A faithful copy is needed of the lines below from the one with "The width and height of the screenshot is (1144, 1064)." up to and including the one with "Screen dimensions: 680x400"; set it down with no pictures and no other lines.

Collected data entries
= = = = = = =

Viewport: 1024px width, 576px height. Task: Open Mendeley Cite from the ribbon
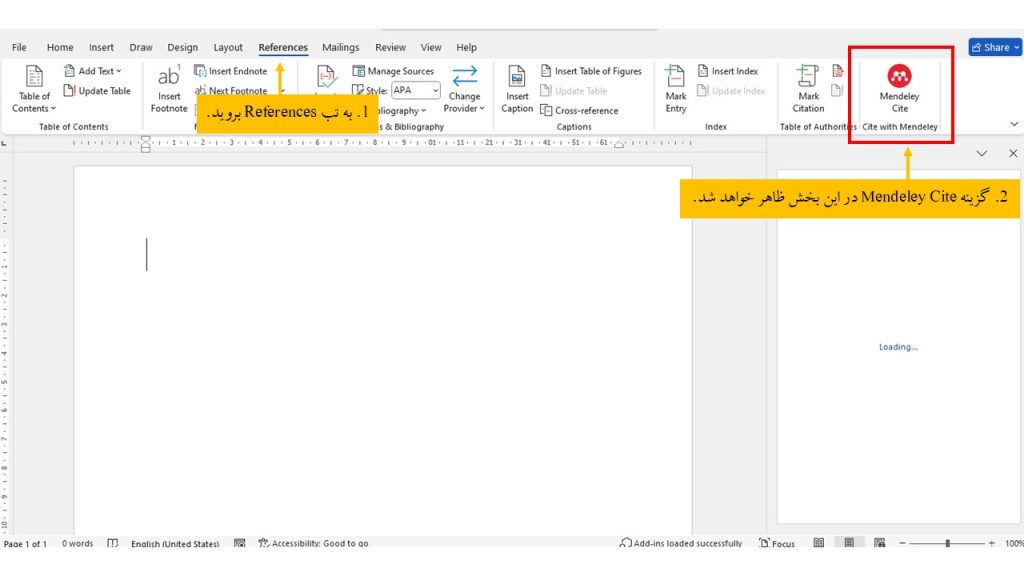[x=897, y=90]
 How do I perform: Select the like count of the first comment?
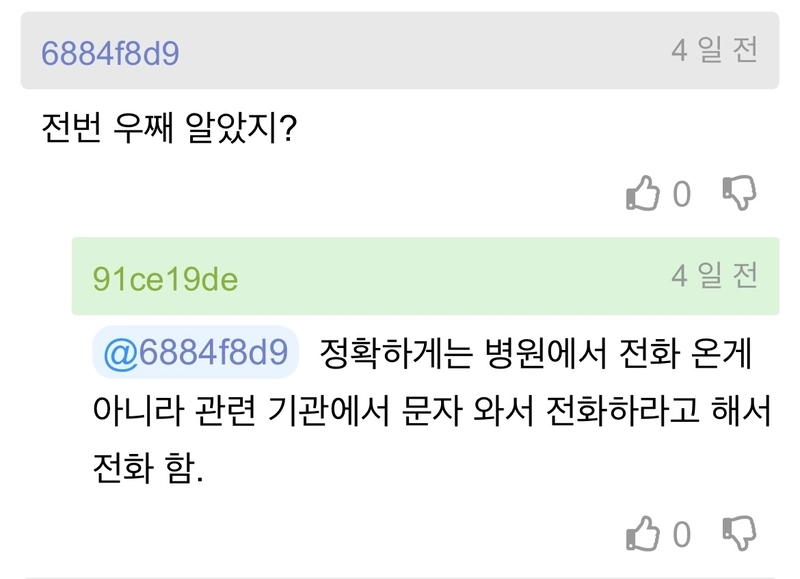[682, 194]
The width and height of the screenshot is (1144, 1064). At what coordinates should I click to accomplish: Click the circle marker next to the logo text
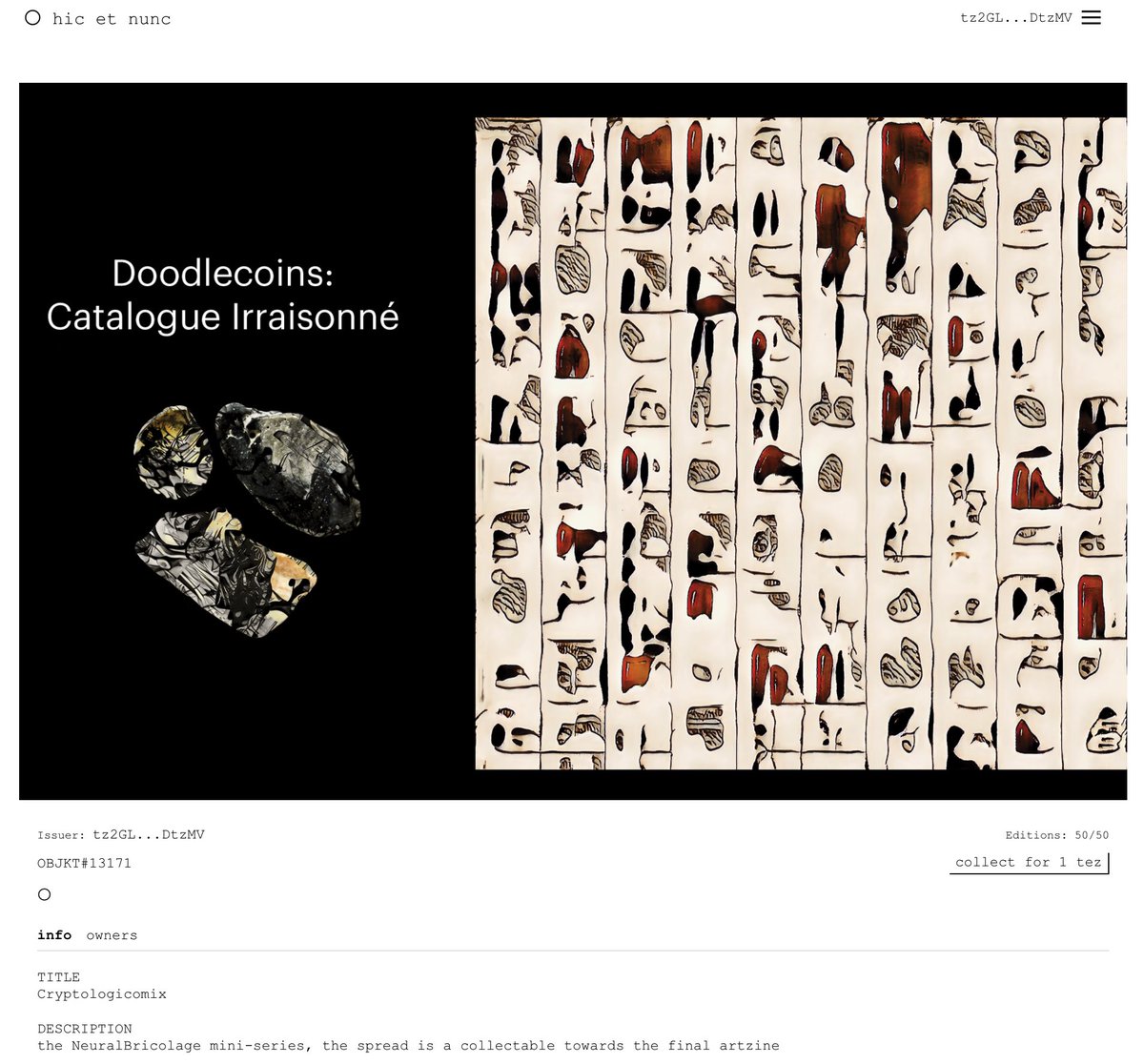tap(31, 17)
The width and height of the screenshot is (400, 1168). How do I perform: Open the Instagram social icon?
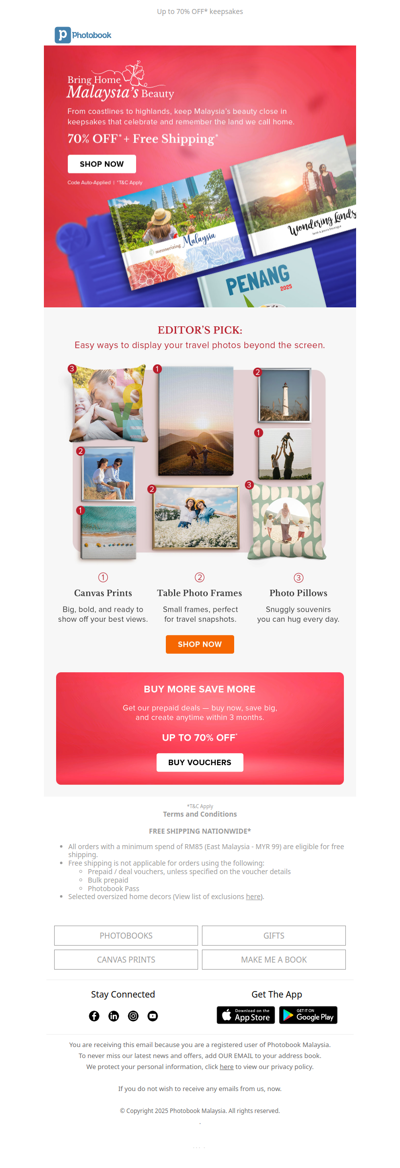pos(133,1015)
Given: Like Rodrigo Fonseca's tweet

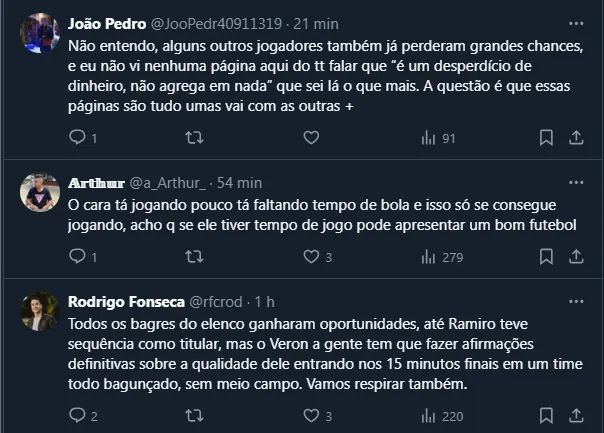Looking at the screenshot, I should point(311,416).
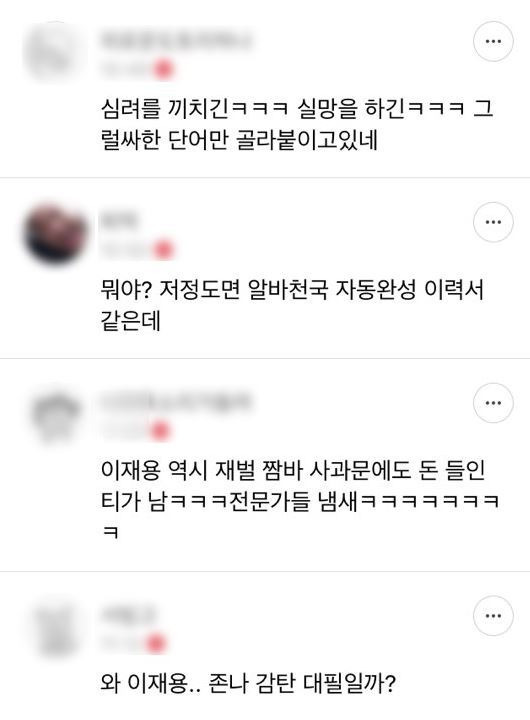Tap the avatar of the 감탄 대필일까 commenter
The height and width of the screenshot is (720, 530).
[56, 629]
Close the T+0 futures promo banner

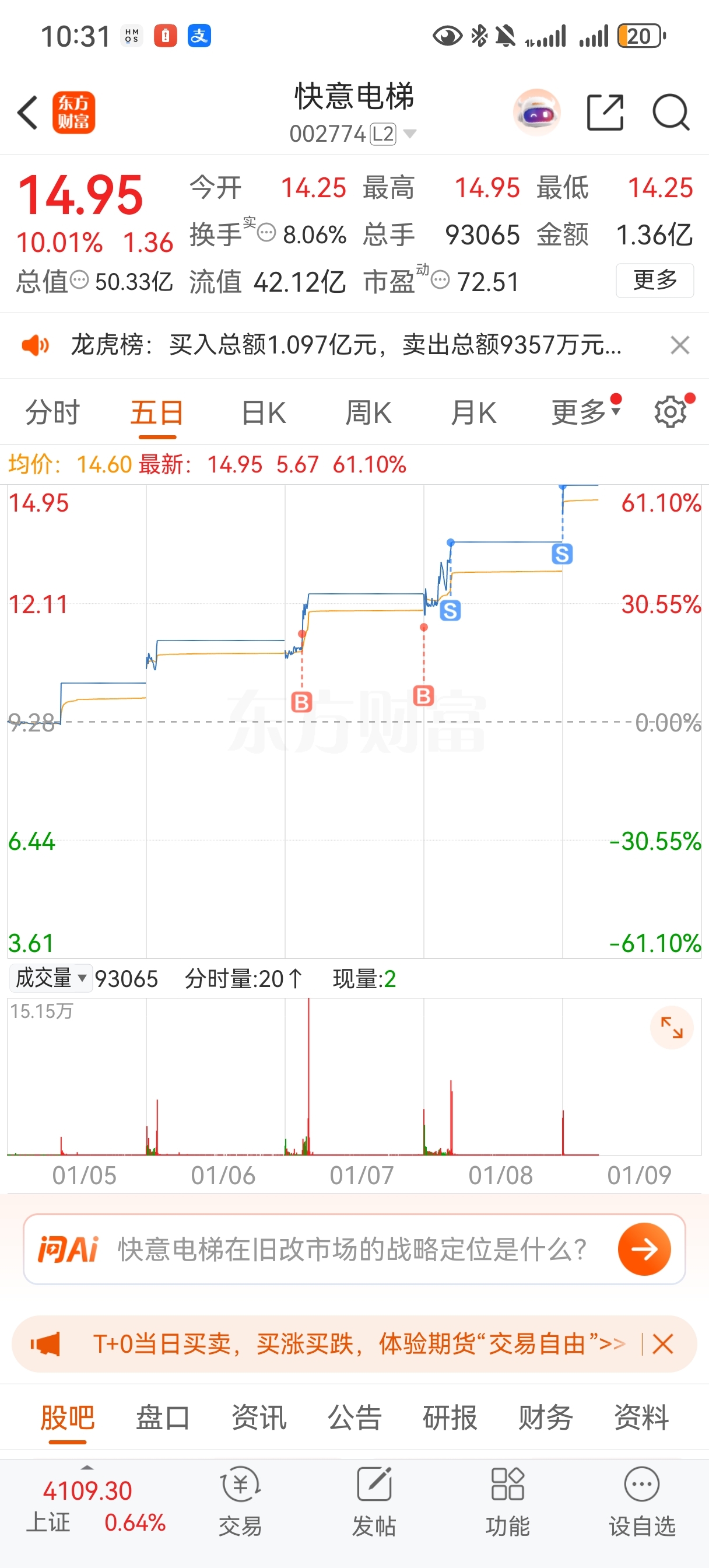[662, 1344]
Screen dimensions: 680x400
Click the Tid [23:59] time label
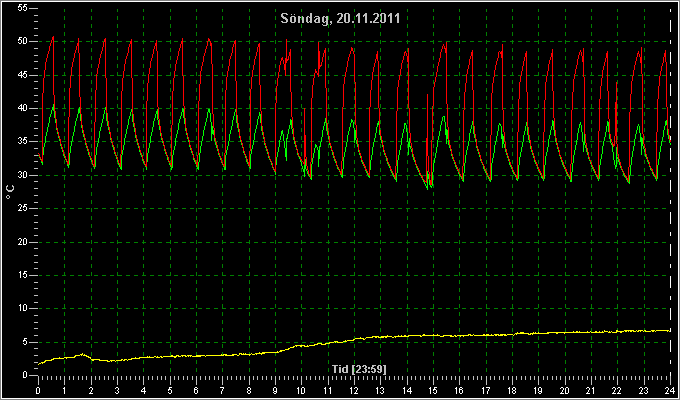coord(359,369)
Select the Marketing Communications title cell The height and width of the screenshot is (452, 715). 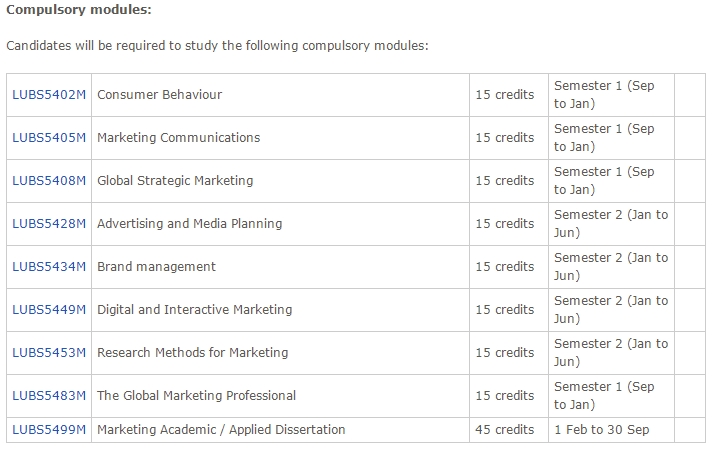coord(178,138)
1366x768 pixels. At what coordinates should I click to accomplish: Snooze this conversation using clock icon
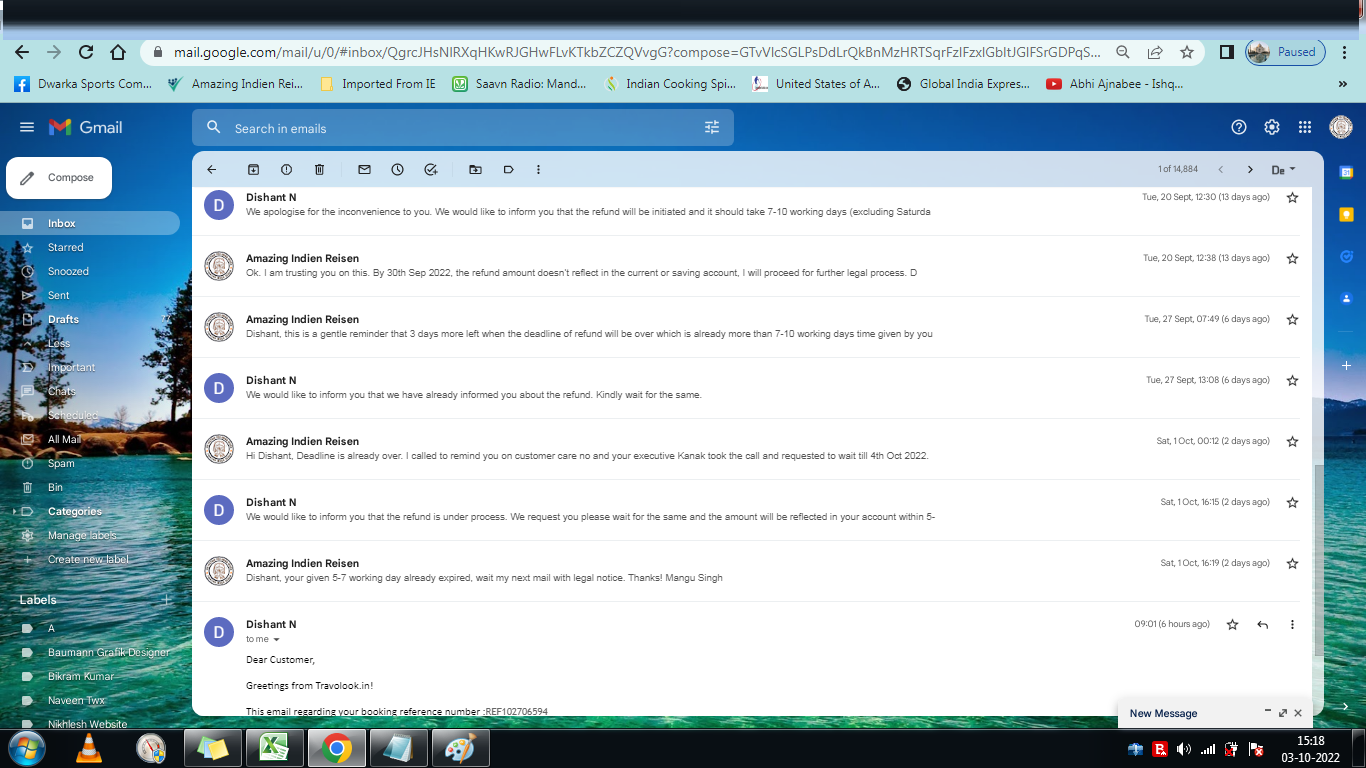[x=397, y=170]
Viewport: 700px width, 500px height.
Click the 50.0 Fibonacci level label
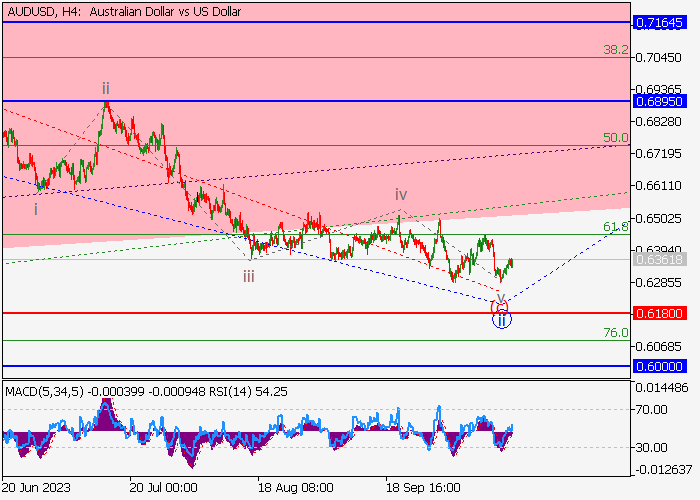coord(614,137)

= = = = = = =

* _Answer_:
The width and height of the screenshot is (1144, 1064). At what coordinates should I click to accomplish: Click the circle marker next to the logo text
tap(31, 17)
The width and height of the screenshot is (400, 1168). How do I perform: Open the Instagram social icon?
pos(133,1015)
Given: Like Rodrigo Fonseca's tweet

Looking at the screenshot, I should point(311,416).
Tap the avatar of the 감탄 대필일까 commenter
The height and width of the screenshot is (720, 530).
[56, 629]
Close the T+0 futures promo banner

[662, 1344]
Screen dimensions: 680x400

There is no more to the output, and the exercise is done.